> GIVEN ENTRIES:
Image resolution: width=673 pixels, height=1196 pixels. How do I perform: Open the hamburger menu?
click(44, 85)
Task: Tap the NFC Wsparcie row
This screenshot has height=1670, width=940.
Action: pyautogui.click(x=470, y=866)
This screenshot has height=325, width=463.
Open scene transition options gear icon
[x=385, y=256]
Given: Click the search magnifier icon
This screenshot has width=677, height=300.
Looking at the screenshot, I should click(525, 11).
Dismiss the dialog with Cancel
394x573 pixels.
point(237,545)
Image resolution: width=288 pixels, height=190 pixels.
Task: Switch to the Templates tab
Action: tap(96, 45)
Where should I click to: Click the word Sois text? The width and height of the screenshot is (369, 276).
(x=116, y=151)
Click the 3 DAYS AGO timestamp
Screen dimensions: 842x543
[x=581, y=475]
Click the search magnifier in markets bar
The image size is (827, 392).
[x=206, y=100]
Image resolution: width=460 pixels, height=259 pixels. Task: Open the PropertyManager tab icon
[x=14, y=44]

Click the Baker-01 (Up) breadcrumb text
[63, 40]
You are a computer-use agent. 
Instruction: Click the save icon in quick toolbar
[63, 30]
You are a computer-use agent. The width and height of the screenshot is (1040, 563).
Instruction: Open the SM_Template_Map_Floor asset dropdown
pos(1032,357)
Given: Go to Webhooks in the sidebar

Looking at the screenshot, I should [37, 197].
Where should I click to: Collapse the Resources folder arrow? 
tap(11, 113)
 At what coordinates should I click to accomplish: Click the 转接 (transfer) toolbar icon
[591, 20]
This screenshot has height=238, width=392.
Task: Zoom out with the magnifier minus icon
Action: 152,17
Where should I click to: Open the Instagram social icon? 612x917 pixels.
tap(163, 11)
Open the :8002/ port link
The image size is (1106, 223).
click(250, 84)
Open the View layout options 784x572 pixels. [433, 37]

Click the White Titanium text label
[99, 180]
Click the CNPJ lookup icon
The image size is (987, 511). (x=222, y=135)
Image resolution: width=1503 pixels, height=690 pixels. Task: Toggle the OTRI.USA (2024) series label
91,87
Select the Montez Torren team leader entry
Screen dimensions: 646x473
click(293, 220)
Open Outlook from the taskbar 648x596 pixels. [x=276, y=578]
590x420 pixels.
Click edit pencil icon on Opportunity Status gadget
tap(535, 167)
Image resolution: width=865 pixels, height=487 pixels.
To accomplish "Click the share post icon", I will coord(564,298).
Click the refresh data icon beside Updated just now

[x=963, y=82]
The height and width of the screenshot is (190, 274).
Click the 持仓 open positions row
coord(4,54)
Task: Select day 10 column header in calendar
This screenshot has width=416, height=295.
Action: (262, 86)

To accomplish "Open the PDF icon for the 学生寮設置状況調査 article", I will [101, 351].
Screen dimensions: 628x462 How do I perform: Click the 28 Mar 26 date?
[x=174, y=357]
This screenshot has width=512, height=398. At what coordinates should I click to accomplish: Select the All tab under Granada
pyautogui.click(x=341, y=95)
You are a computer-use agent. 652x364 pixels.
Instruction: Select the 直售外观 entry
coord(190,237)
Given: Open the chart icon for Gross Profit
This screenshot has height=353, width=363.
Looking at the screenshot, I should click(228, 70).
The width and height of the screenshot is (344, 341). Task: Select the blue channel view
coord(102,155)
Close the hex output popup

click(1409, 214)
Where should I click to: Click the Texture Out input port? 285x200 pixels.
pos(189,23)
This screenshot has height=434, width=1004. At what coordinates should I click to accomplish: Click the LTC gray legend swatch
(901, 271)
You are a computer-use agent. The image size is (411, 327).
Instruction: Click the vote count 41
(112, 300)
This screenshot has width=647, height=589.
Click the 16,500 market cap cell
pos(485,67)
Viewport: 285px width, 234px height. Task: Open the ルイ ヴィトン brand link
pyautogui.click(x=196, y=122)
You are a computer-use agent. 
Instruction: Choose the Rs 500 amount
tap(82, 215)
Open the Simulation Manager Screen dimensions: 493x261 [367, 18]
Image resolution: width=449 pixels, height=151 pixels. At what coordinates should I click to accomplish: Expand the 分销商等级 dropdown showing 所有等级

> EXERCISE DIRECTIONS: Give every entry back unchanged. Leave none out.

> SOLUTION FOR THIS PROBLEM:
Image resolution: width=673 pixels, height=1196 pixels. How do I perform: Open the hamburger menu?
click(44, 85)
Task: Tap the NFC Wsparcie row
This screenshot has height=1670, width=940.
Action: pyautogui.click(x=470, y=866)
This screenshot has height=325, width=463.
Open scene transition options gear icon
[x=385, y=256]
Given: Click the search magnifier icon
This screenshot has width=677, height=300.
Looking at the screenshot, I should click(525, 11).
Dismiss the dialog with Cancel
394x573 pixels.
point(237,545)
Image resolution: width=288 pixels, height=190 pixels.
Task: Switch to the Templates tab
Action: tap(96, 45)
Where should I click to: Click the word Sois text? The width and height of the screenshot is (369, 276).
(x=116, y=151)
Click the 3 DAYS AGO timestamp
Screen dimensions: 842x543
[x=581, y=475]
Click the search magnifier in markets bar
The image size is (827, 392).
[x=206, y=100]
Image resolution: width=460 pixels, height=259 pixels. Task: Open the PropertyManager tab icon
[x=14, y=44]

Click the Baker-01 (Up) breadcrumb text
[63, 40]
You are a computer-use agent. 
Instruction: Click the save icon in quick toolbar
[63, 30]
You are a computer-use agent. The width and height of the screenshot is (1040, 563).
Instruction: Open the SM_Template_Map_Floor asset dropdown
pos(1032,357)
Given: Go to Webhooks in the sidebar

Looking at the screenshot, I should [37, 197].
Where should I click to: Collapse the Resources folder arrow? 
tap(11, 113)
 At what coordinates should I click to accomplish: Click the 转接 (transfer) toolbar icon
[591, 20]
This screenshot has height=238, width=392.
Task: Zoom out with the magnifier minus icon
Action: 152,17
Where should I click to: Open the Instagram social icon? 612x917 pixels.
tap(163, 11)
Open the :8002/ port link
The image size is (1106, 223).
click(250, 84)
Open the View layout options 784x572 pixels. [433, 37]

Click the White Titanium text label
[99, 180]
Click the CNPJ lookup icon
The image size is (987, 511). (x=222, y=135)
Image resolution: width=1503 pixels, height=690 pixels. Task: Toggle the OTRI.USA (2024) series label
91,87
Select the Montez Torren team leader entry
Screen dimensions: 646x473
click(293, 220)
Open Outlook from the taskbar 648x596 pixels. [x=276, y=578]
590x420 pixels.
Click edit pencil icon on Opportunity Status gadget
tap(535, 167)
Image resolution: width=865 pixels, height=487 pixels.
To accomplish "Click the share post icon", I will coord(564,298).
Click the refresh data icon beside Updated just now

[x=963, y=82]
The height and width of the screenshot is (190, 274).
Click the 持仓 open positions row
coord(4,54)
Task: Select day 10 column header in calendar
This screenshot has width=416, height=295.
Action: (262, 86)

To accomplish "Open the PDF icon for the 学生寮設置状況調査 article", I will [101, 351].
Screen dimensions: 628x462 How do I perform: Click the 28 Mar 26 date?
[x=174, y=357]
This screenshot has width=512, height=398. At what coordinates should I click to accomplish: Select the All tab under Granada
pyautogui.click(x=341, y=95)
You are a computer-use agent. 652x364 pixels.
Instruction: Select the 直售外观 entry
coord(190,237)
Given: Open the chart icon for Gross Profit
This screenshot has height=353, width=363.
Looking at the screenshot, I should click(228, 70).
The width and height of the screenshot is (344, 341). Task: Select the blue channel view
coord(102,155)
Close the hex output popup

click(1409, 214)
Where should I click to: Click the Texture Out input port? 285x200 pixels.
pos(189,23)
This screenshot has height=434, width=1004. At what coordinates should I click to accomplish: Click the LTC gray legend swatch
(901, 271)
You are a computer-use agent. The image size is (411, 327).
Instruction: Click the vote count 41
(112, 300)
This screenshot has width=647, height=589.
Click the 16,500 market cap cell
pos(485,67)
Viewport: 285px width, 234px height. Task: Open the ルイ ヴィトン brand link
pyautogui.click(x=196, y=122)
You are a computer-use agent. 
Instruction: Choose the Rs 500 amount
tap(82, 215)
Open the Simulation Manager Screen dimensions: 493x261 [367, 18]
Image resolution: width=449 pixels, height=151 pixels. At what coordinates should I click to accomplish: Expand the 分销商等级 dropdown showing 所有等级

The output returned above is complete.